▶ **INPUT**:
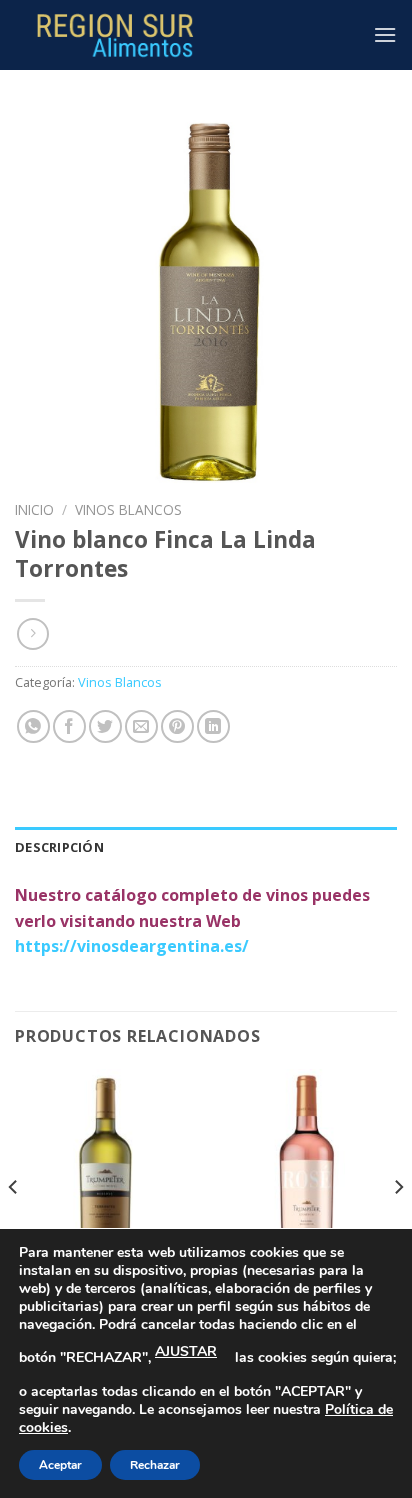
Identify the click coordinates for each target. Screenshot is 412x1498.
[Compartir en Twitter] (105, 726)
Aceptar (60, 1465)
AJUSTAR (186, 1351)
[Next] (398, 1227)
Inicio (34, 509)
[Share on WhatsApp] (33, 726)
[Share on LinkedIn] (213, 726)
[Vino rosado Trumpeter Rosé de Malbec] (306, 1177)
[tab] (206, 847)
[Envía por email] (141, 726)
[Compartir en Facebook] (69, 726)
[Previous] (14, 1227)
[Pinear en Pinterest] (177, 726)
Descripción (59, 847)
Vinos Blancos (128, 509)
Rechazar (155, 1465)
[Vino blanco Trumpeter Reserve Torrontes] (105, 1177)
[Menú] (385, 34)
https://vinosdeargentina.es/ (132, 946)
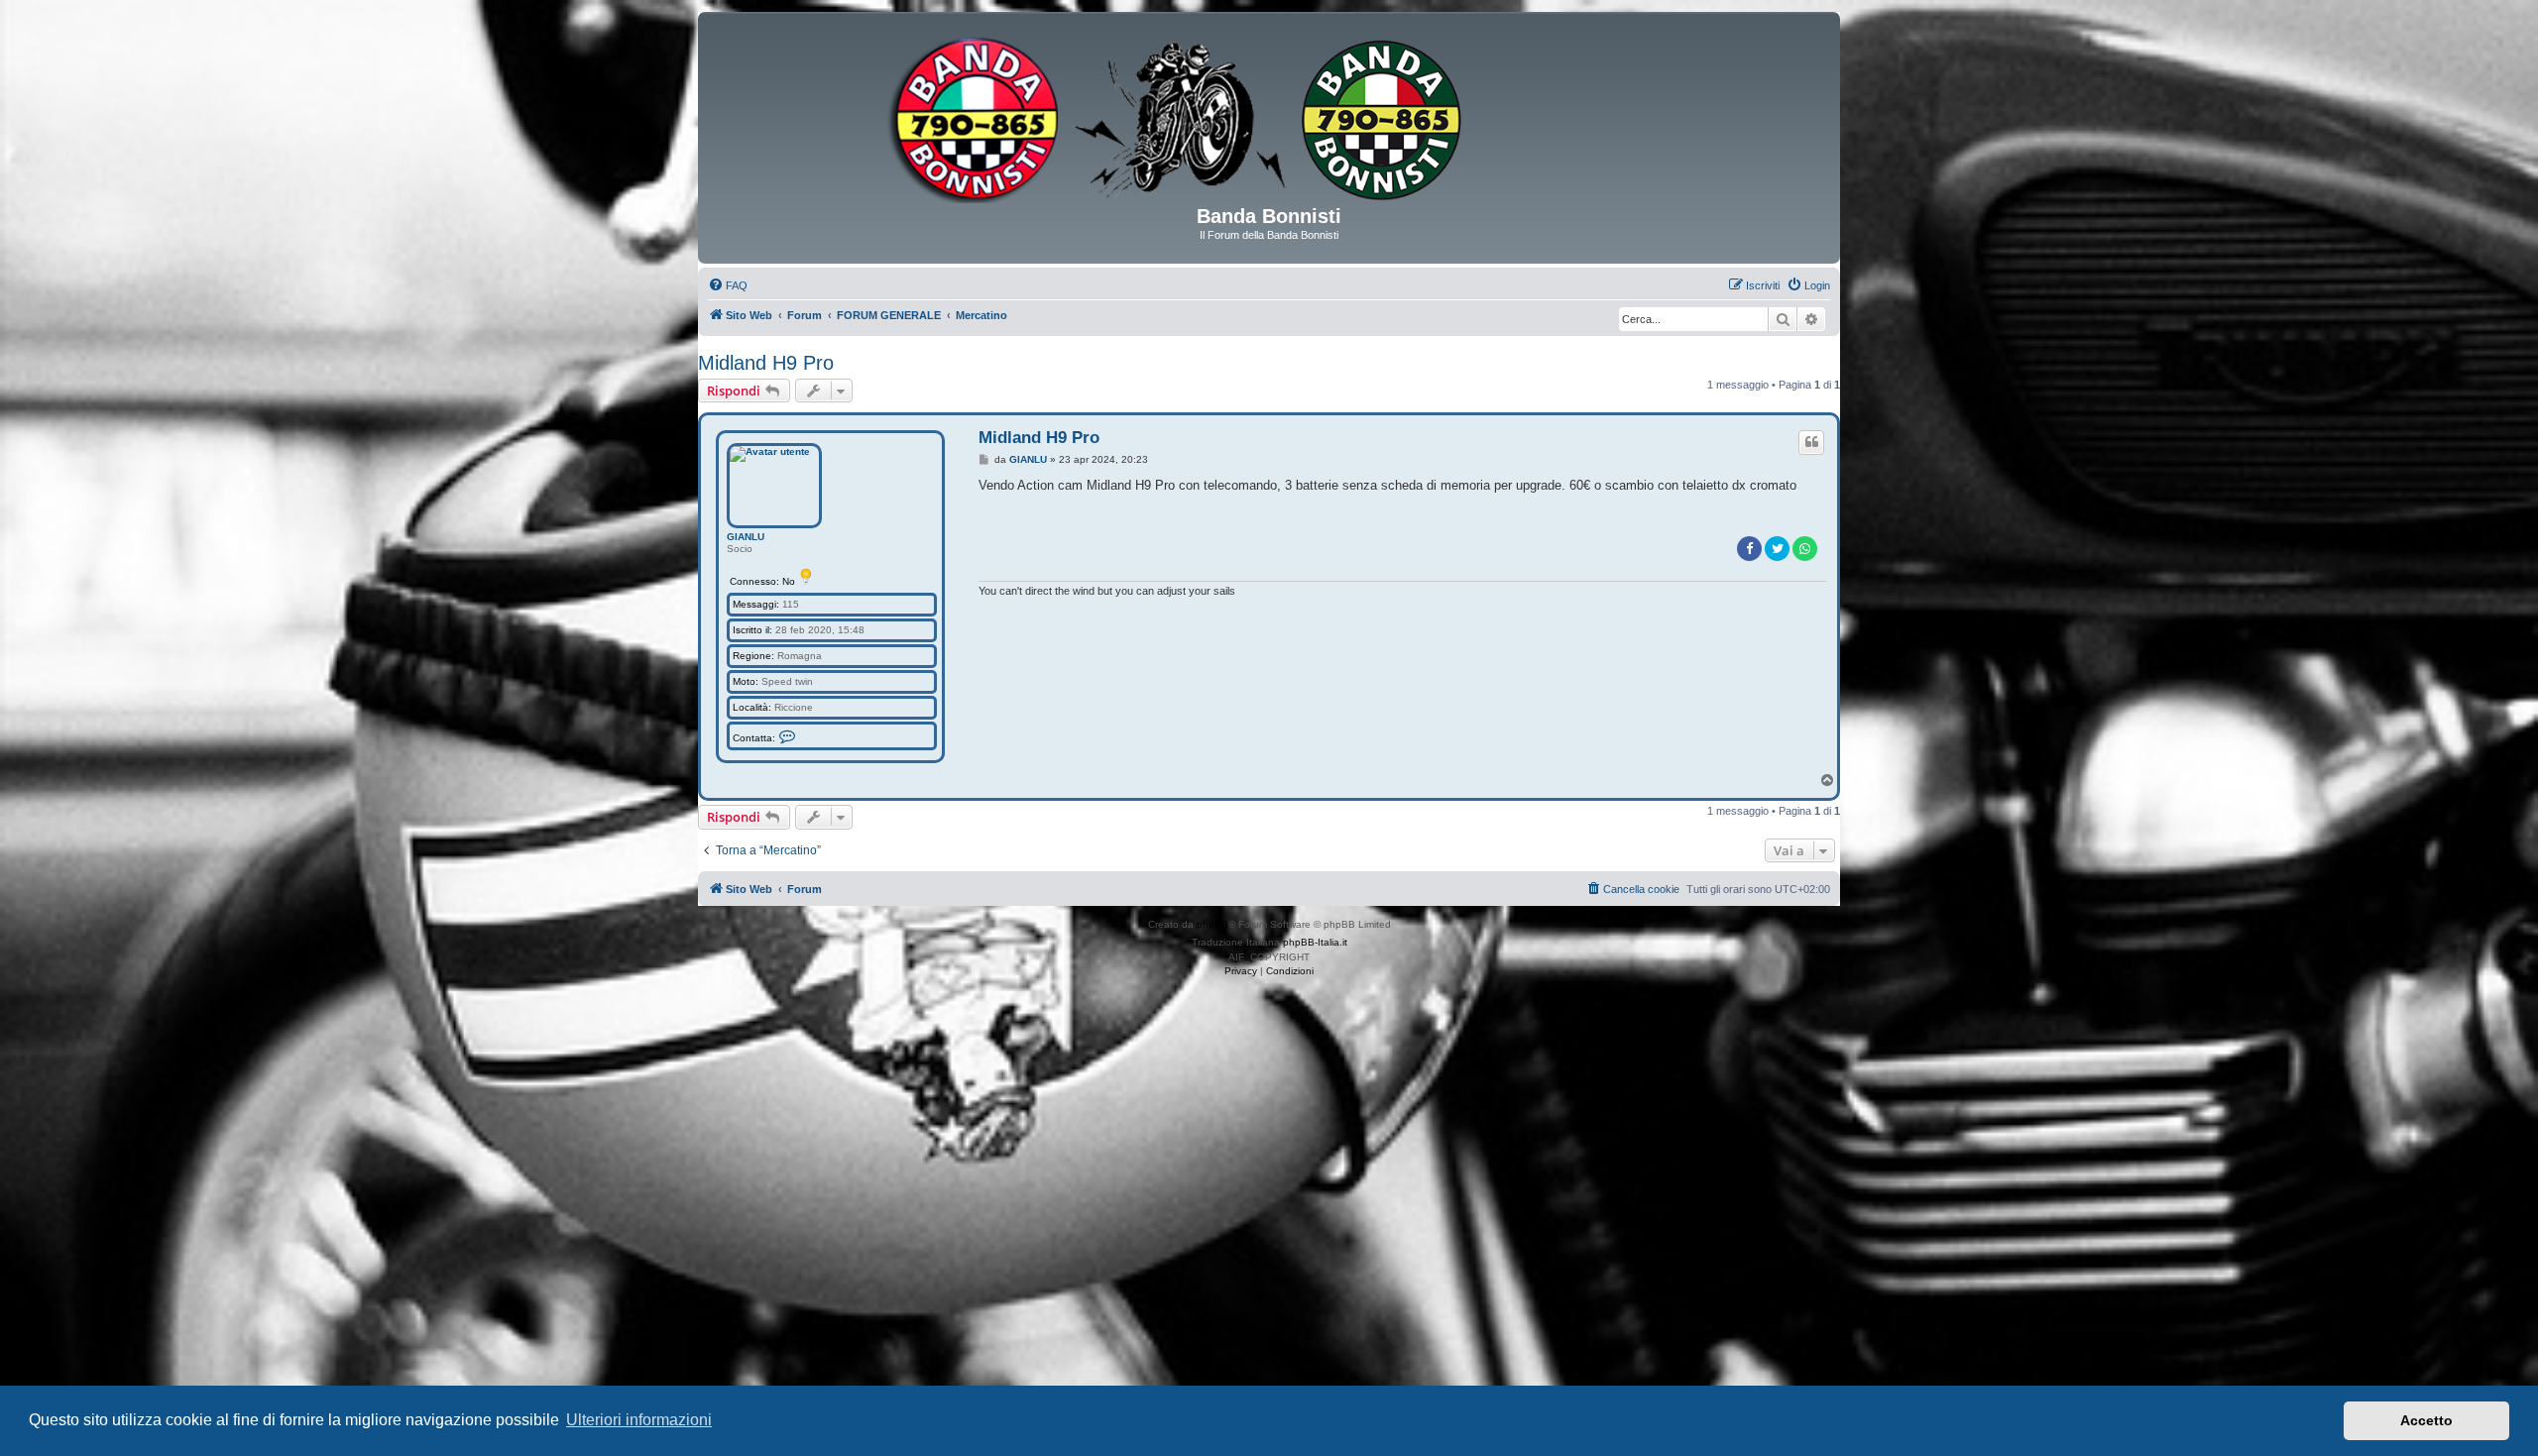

▶ **TASK BRIEF**: Please reproduce the material above word for word, without its images.

▶ **OUTPUT FOR THIS TASK**:
Identify the click coordinates for each target. Screenshot is 412x1498.
[Compartir en Twitter] (105, 726)
Aceptar (60, 1465)
AJUSTAR (186, 1351)
[Next] (398, 1227)
Inicio (34, 509)
[Share on WhatsApp] (33, 726)
[Share on LinkedIn] (213, 726)
[Vino rosado Trumpeter Rosé de Malbec] (306, 1177)
[tab] (206, 847)
[Envía por email] (141, 726)
[Compartir en Facebook] (69, 726)
[Previous] (14, 1227)
[Pinear en Pinterest] (177, 726)
Descripción (59, 847)
Vinos Blancos (128, 509)
Rechazar (155, 1465)
[Vino blanco Trumpeter Reserve Torrontes] (105, 1177)
[Menú] (385, 34)
https://vinosdeargentina.es/ (132, 946)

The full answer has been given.